*Directions for this task*:
In the records below, how many lines hold the word "agent"? Give only the number.

*Stored records*:
▼▼▼

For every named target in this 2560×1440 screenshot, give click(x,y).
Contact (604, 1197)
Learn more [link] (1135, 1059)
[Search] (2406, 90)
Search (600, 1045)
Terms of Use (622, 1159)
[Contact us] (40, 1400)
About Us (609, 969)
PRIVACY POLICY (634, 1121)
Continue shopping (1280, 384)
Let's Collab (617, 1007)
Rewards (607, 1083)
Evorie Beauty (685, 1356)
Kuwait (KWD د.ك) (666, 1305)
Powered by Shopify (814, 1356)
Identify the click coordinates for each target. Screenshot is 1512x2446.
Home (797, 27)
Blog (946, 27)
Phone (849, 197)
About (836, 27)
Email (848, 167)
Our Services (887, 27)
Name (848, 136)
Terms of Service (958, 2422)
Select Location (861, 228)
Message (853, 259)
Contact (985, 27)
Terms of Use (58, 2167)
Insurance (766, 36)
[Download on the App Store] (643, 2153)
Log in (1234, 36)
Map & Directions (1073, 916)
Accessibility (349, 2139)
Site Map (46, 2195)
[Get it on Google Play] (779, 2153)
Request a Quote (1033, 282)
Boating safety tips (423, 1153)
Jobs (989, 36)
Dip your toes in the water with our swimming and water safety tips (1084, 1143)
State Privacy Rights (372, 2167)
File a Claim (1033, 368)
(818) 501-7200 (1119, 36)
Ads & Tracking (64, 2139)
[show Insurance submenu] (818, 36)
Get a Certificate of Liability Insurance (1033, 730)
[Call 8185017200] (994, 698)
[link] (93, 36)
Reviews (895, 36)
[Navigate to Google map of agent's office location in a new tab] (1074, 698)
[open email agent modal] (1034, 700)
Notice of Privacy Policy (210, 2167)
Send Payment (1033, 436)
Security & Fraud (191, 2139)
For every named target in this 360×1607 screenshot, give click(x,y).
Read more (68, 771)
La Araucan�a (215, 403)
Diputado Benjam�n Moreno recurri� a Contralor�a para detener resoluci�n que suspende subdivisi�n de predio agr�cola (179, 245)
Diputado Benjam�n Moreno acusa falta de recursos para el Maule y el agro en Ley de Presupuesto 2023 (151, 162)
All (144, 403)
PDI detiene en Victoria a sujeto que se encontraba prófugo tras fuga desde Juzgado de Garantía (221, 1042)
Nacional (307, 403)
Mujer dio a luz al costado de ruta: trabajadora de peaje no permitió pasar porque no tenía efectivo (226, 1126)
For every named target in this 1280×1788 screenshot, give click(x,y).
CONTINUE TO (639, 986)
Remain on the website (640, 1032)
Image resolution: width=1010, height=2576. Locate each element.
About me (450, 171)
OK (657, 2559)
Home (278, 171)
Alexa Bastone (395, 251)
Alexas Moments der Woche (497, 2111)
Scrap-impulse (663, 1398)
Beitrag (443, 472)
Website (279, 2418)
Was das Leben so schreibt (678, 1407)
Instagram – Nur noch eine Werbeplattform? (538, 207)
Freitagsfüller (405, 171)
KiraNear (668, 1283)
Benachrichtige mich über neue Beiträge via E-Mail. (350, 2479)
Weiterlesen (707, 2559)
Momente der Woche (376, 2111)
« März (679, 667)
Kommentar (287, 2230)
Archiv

▲▲▲

*Response to the exercise*:
2